**EXTRACT PROVIDED**
* * * * * * * * *

Steve Jones: “Now is the time for the BHA to clamp down on online abuse”

December 17, 2021

THE shockwaves in the fallout from the Bryony Frost/Robbie Dunne inquiry will be felt throughout racing for many months.

It has been an hugely uncomfortable few weeks but hopefully positive change will come out of one of the most publicly unpleasant episodes in the sport’s history.

Throughout the process, the BHA has been clear that any hint of bullying in any corner of racing would not be tolerated. Quite right too.

Now racing’s rulers must show they mean it. If they are committed to protecting the sport’s participants from bullying and abusive behaviour they need to tackle the most visible form of this destructive conduct.

There will barely be a jockey or trainer that hasn’t been targeted with the most disgusting post-race comments, be it by text, email or social media.

In a sport where, even for the best, defeat is a far more regular visitor than victory, it is a brutal blow. Even the most resilient would waver under the bombardment of such vile abuse.

Messages wishing cancer on trainers, broken legs and necks on jockeys and death on horses arrive in inboxes at regular intervals.

Once or twice would be bad enough but it is an unwelcome daily bombardment for many riders.

This cannot be tolerated and it is something the BHA needs to do everything in its power to stamp out. This kind of, often anonymous, abuse is clearly illegal.

If racing officials do not, understandably, have the skills or wherewithal to tackle this problem then there needs to be a collaboration with the police to stamp out what is a real threat to the mental and even physical wellbeing of the very people who are at the heart of horseracing.

If money is in any way stopping this festering sore from being lanced then funding needs to be found and quickly.

It’s hard to imagine the perpetrators would be hard to find with the kind of hi-tech equipment now available.

Those spitting the venom hardly come across as candidates for Mastermind so it shouldn’t take the powers of Sherlock Holmes to track them down to their lairs. It’s easy to imagine those lairs resemble the box room at their mum’s house but the truth is these people could come from all corners of society.

It’s rather flippant to dismiss these, often serial offenders, as saddos. They might have a warped sense of what is an acceptable response to the result of a horse race but it be wrong to pigeon hole them as oddballs.

They are criminals and their behaviour is against the laws of the land. And those laws need to be enforced to protect the sportsmen and women that help make racing so great.

* * * * * * * * *

[Dataset rows]
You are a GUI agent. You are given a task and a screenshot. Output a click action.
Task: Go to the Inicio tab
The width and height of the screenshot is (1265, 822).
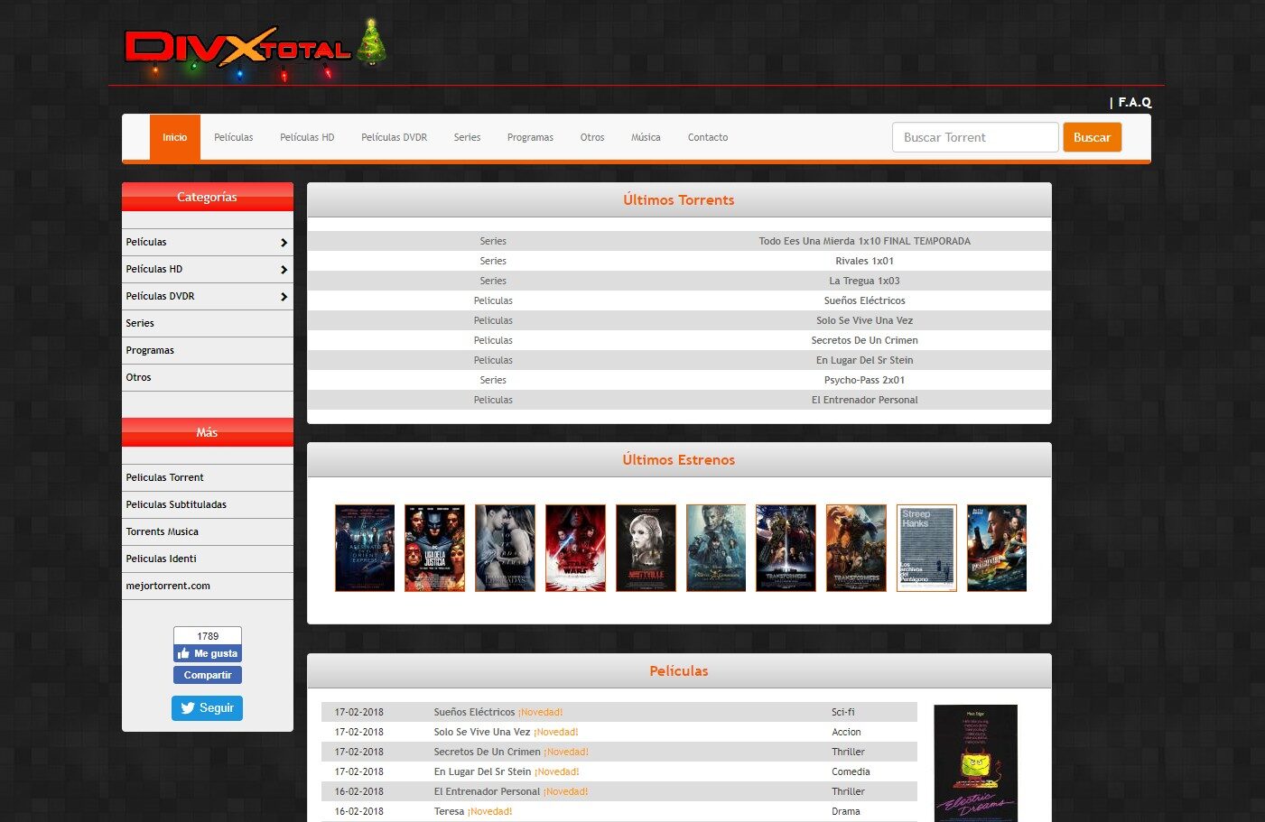tap(175, 137)
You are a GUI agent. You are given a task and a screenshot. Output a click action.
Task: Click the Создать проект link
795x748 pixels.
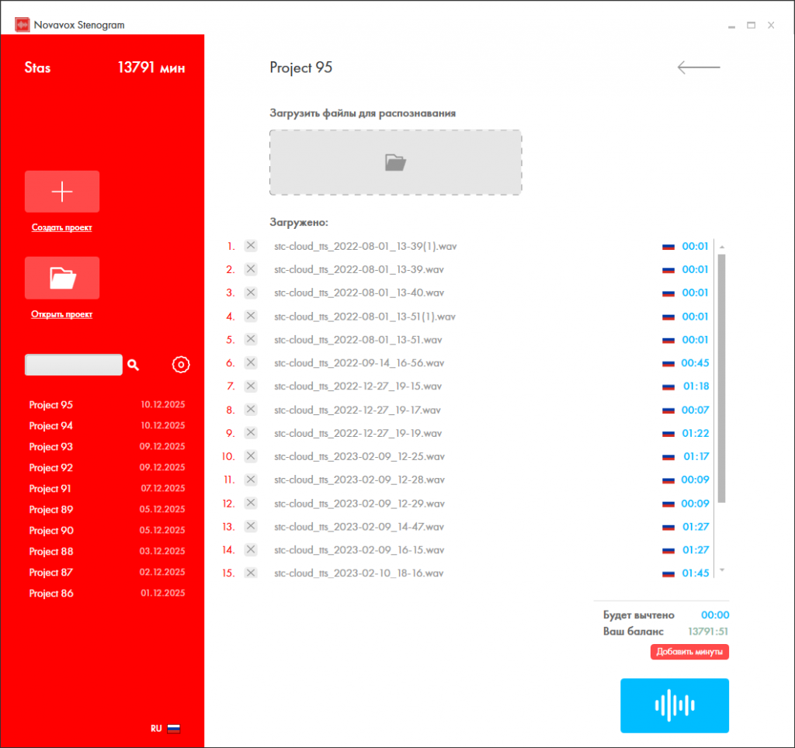(x=61, y=228)
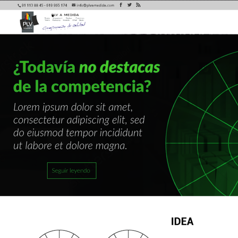The height and width of the screenshot is (238, 238).
Task: Open the info@plvamedida.com email link
Action: point(95,5)
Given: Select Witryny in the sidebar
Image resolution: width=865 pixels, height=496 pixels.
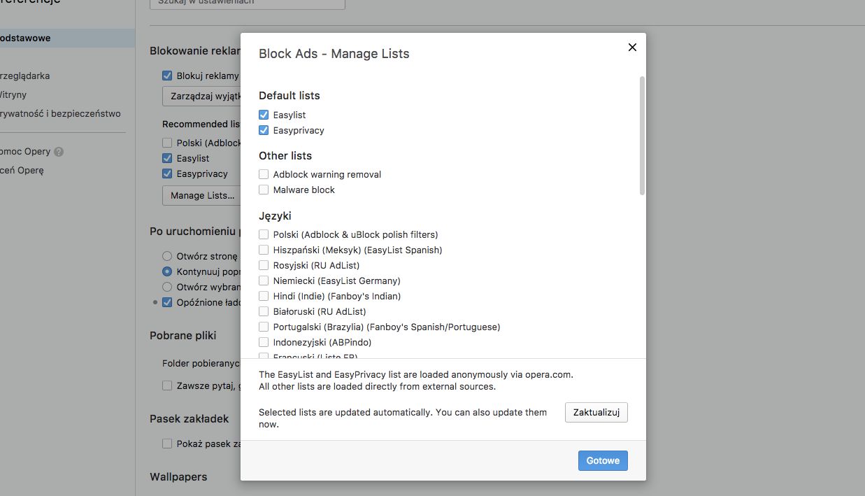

* * * * * * * * *

**BRIEF**
According to the column on online abuse in racing, who should racing officials work with if they lack the skills or means to tackle the problem? The rows have no connection to the column on online abuse in racing.

**TASK SOLUTION**
The police.